先生、やはり痛いので、神経を取り除く治療をお願いします。でも、その後の修復は、なるべく歯を削らずにお願いしたいんです。

「保険の白い被せ物(CADCAM冠)は、歯をかなり削らなければなりませんから、それなら今までのように少し歯を残して銀歯にするか、あとは残っている歯にコンポジットレジンを足して、歯の形を作るダイレクトボンディングという方法もありますよ。」

できるだけ天然の歯を残す。あおいさんの選択。

あおさんは、保険外診療ということで迷いましたが、最後はダイレクトボンディングを選びました。MI:ミニマルインターベンションという考え方に、とても惹かれたそうです。

歯を必要以上に削ることなく、コンポジットレジンという白い材料をピッタリと接着することで、綺麗な歯を再現することができるのが、この治療方法の特徴。神経を取り除いてしまった後でも、歯質が結構残っている方であれば成功率は高くなります。
下写真が、あおいさんの歯。神経を取り除くために内部はだいぶなくなっていますが、外側の歯質が、多く残っていることがわかります。

唾液やバイ菌が入らないようにゴムのシートで歯をカバー。

少しずつ、コンポジットレジンで修復していきます。

修復終了。自分の歯と、コンポジットレジンの境目がわからないくらい、自然に仕上がります。

ダイレクトボンディングというMI(ミニマルインターベンション)治療を選んだことで、あおいさんは自分の歯を多く残すことができました。もちろん、今後はこの材料がかけてしまったり、少し劣化して磨き直しが必要になったりすることはあり得ます。それでも、その修復や研磨も「ミニマル」で済むのが、この治療の良いところ。保険外治療とは言っても、セラミッククラウンなどの被せ物に比べると、費用も本当にミニマルなことが多いです(歯科医院によって、費用設定は異なります)。歯質が多く残っていることで、歯の寿命も伸びることは間違いありません。

自分の歯についてきちんと考えてくれたあおいさんに感謝。

_取り組む問題_
1. ダイレクトボンディングの文章の内容を二文で要約しなさい。
2. ダイレクトボンディングの文章で、保険の白い被せ物(CADCAM冠)以外の方法が示されたのはなぜか、一文で説明しなさい。
3. ダイレクトボンディングの文章の続きを、最後の一文の後から書きなさい。

_生データ_

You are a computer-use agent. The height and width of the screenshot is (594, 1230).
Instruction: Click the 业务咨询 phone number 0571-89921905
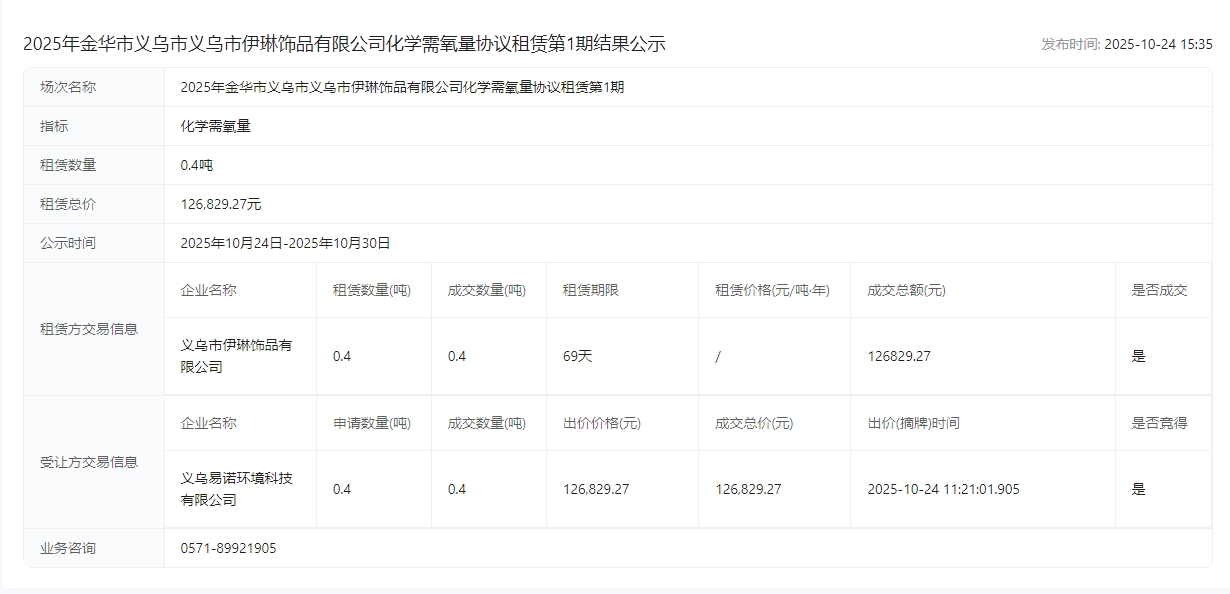[x=229, y=548]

_解答一覧_
1. 神経を取り除く治療を受けたあおいさんは、保険外診療であることに迷いながらも、歯をなるべく削らずに済むダイレクトボンディングを修復方法に選んだ。この方法では白いコンポジットレジンを歯に接着して形を作るので、自分の歯を多く残せ、今後の修復や研磨も最小限で済むうえ、費用もセラミッククラウンなどの被せ物と比べて抑えられることが多い。

2. 患者はなるべく歯を削らずに修復したいと望んでいたが、CADCAM冠は歯をかなり削らなければならないからである。

3.
「先生、何度も申し訳ありませんでした。」

歯の痛みがあっても、神経を取り除く治療の予約をあおいさんがキャンセルしたのは実は一度だけではありませんでした。そのことに対し、申し訳ないと思っていたようなのですが、通常の無断キャンセルなどと違い、あおいさんのキャンセルは、意味合いが違いました。真剣に、ご自分の歯のことを考えた結果です。

いえいえ、むしろ、感謝したいのはこちらの方なのですよ。「歯なんか、痛くなければいい」という程度に考える方もまだまだ多い中、歯に興味を持ち、治療方法に真剣に向き合ってくれる患者さんは、歯科医師にとってはとてもありがたく、治療もやりがいがあるのです。毎回のように治療についてきた小さなお嬢さんも、お母さんの姿勢をみて、歯の大切さを感じ取ってくれたに違いありません。

症例とエピソードの掲載につきまして、ご快諾いただきましたあおいさんに、重ねて感謝いたします。


さて、ミニマル歯科治療について、なんとなく、わかっていただけたでしょうか。

もちろん、ミニマル歯科治療にも欠点はあり、症状によって、適応できないこともあります。ただ、大切な歯を大きく削る前に、適応の方にはそのような治療をオプションとしてお知らせすることは、歯科医療従事者の役目ではないかと思っています。